WORK REQUEST: Beneath this line sits some data. Return only its lines from the one holding "The image size is (329, 467)." through the one holding "Click the Einträge", inclusive, exactly, with the images removed.
-- GIVEN DATA follows --
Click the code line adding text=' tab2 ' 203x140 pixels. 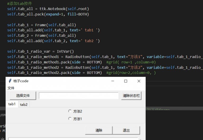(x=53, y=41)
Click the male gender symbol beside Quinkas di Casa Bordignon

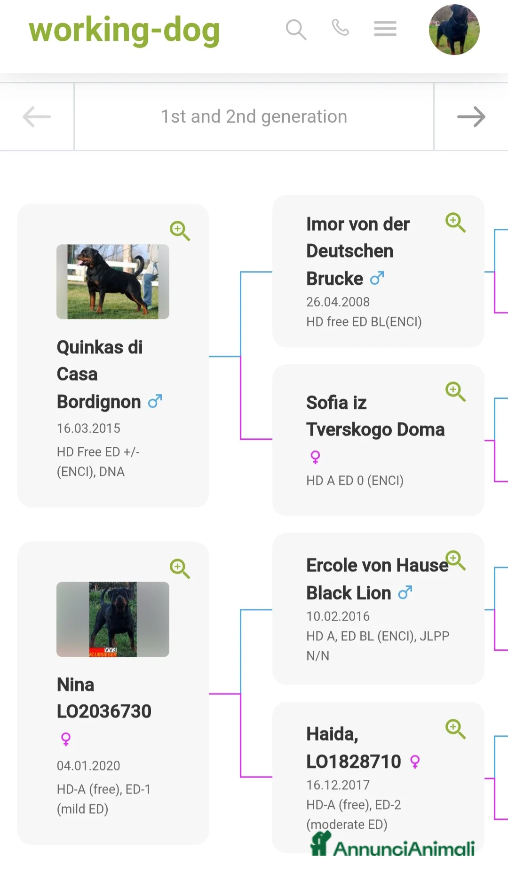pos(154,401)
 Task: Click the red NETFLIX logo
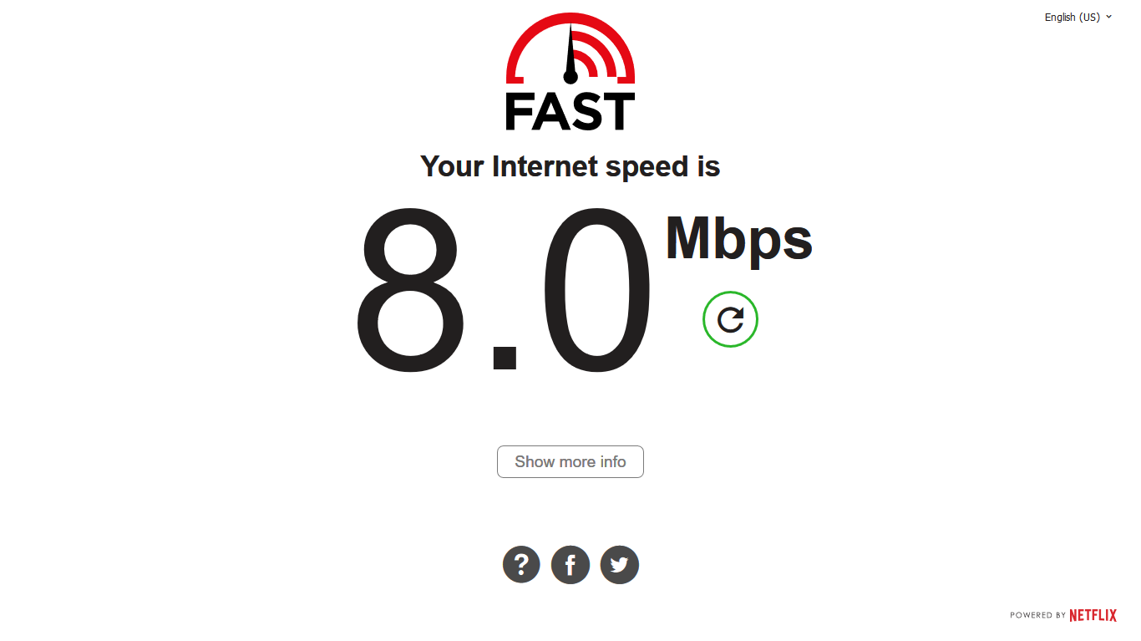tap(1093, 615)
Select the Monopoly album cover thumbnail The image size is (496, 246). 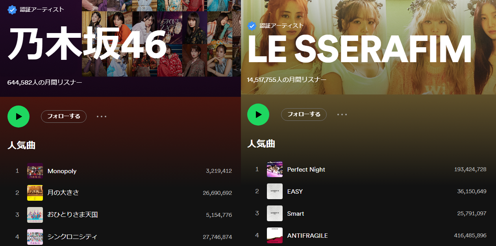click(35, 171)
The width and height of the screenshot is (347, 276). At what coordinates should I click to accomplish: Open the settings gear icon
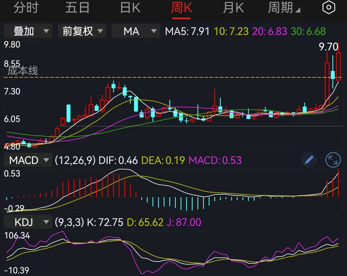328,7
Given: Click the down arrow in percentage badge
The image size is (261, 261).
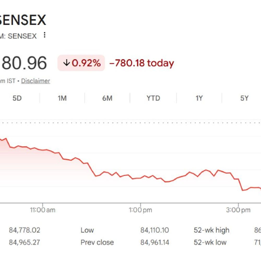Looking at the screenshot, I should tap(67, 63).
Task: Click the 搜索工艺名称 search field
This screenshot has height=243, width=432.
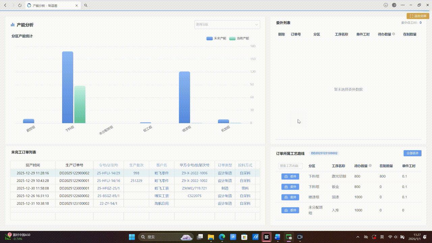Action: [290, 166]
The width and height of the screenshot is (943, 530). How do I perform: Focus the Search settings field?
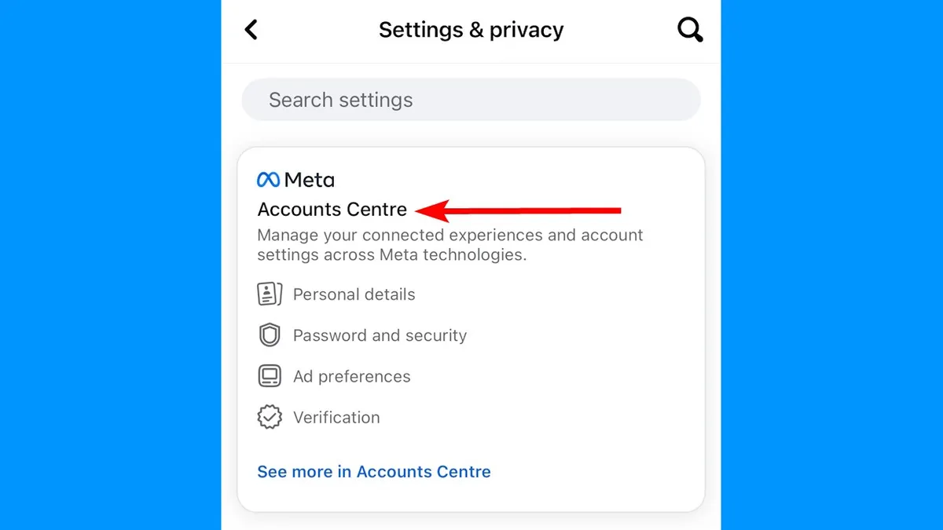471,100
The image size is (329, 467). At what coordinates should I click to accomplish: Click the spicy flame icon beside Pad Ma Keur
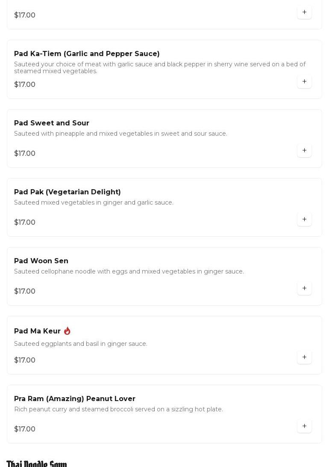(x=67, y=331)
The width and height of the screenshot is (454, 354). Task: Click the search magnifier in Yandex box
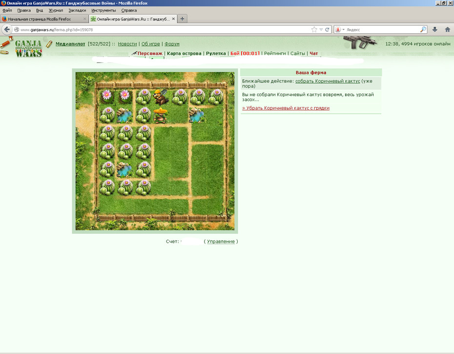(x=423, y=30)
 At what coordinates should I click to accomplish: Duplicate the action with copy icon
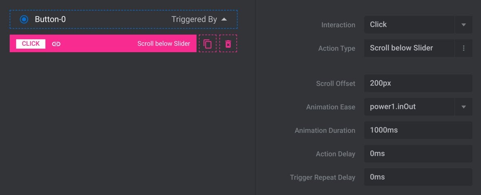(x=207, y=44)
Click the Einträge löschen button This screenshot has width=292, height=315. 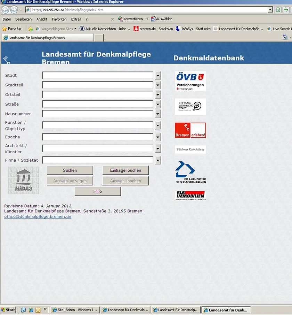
-- GIVEN DATA concluded --
-- GIVEN DATA follows --
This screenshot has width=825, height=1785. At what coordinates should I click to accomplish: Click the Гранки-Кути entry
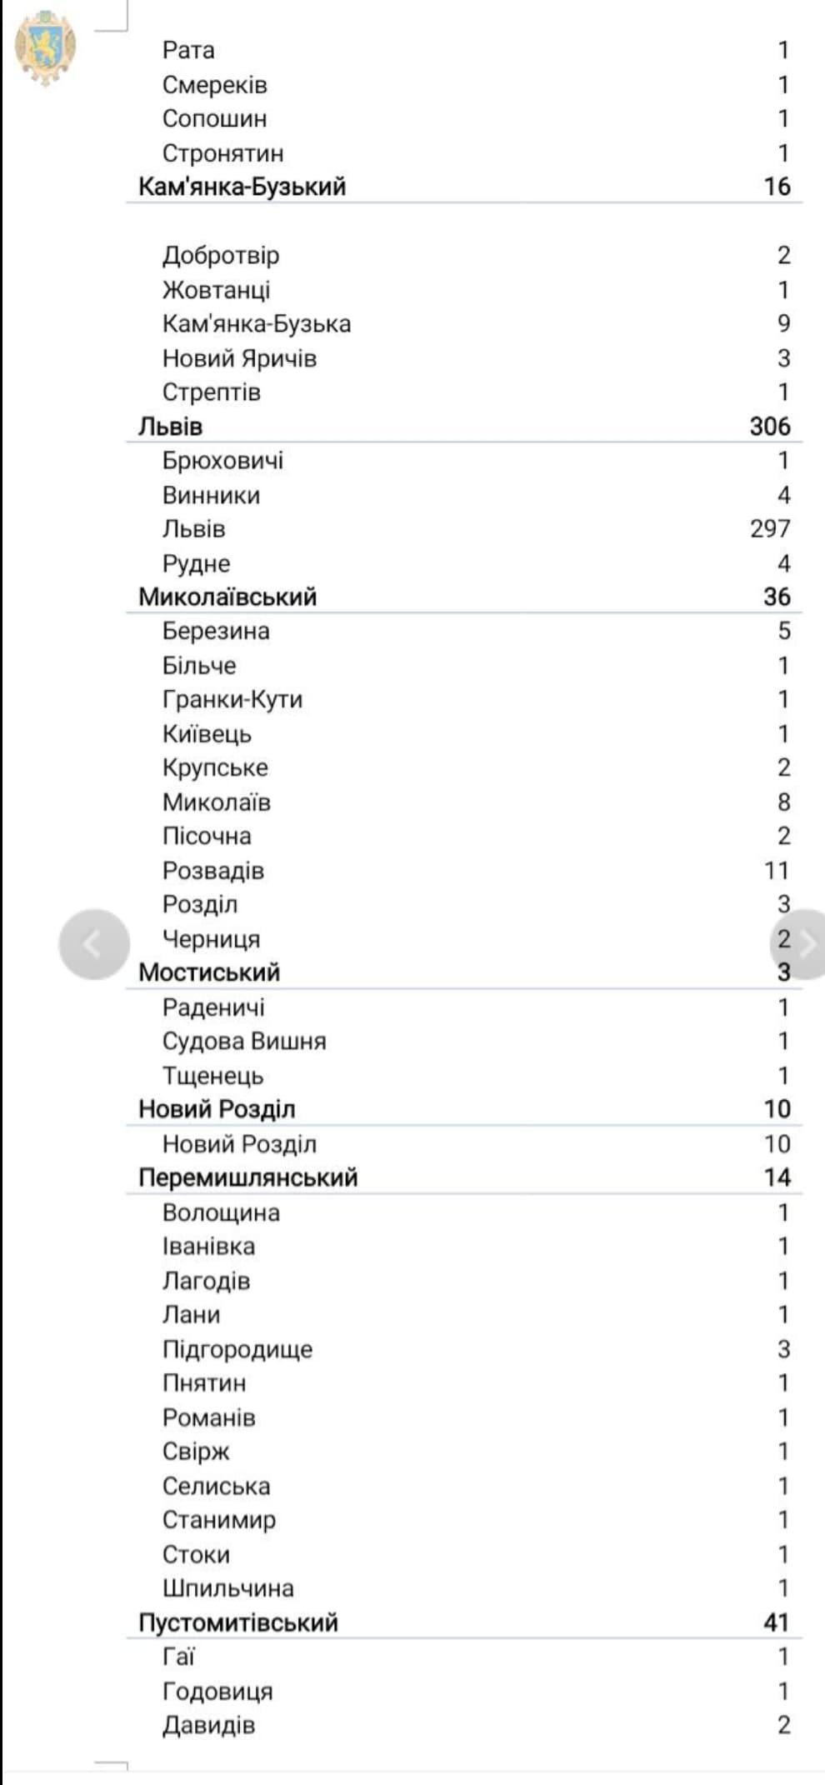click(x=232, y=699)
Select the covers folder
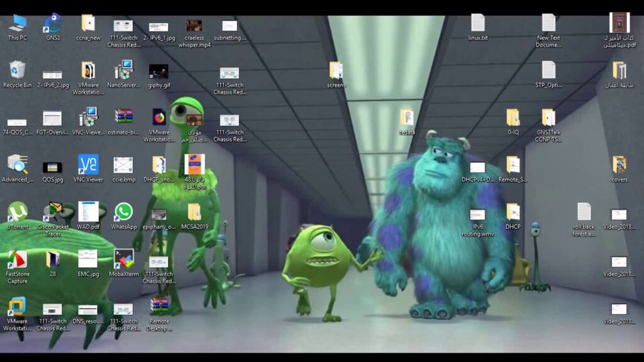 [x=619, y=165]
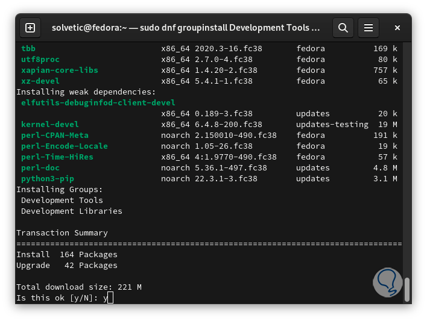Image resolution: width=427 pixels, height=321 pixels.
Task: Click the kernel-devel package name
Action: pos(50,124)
-- GIVEN DATA concluded --
-- GIVEN DATA follows --
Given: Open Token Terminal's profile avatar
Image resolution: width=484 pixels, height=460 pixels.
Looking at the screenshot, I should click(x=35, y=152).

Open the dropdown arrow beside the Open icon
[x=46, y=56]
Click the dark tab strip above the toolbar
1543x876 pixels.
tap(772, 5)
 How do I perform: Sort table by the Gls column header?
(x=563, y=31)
-- GIVEN DATA concluded --
ANSWER TO THIS TASK:
The image size is (329, 467). At what coordinates should I click to accomplish: Click the spicy flame icon beside Pad Ma Keur
(x=67, y=331)
The width and height of the screenshot is (454, 354). Task: Click the search magnifier in Yandex box
(x=423, y=30)
 At what coordinates should I click to accomplish: Duplicate the action with copy icon
(x=207, y=44)
Click the Einträge löschen button This screenshot has width=292, height=315. 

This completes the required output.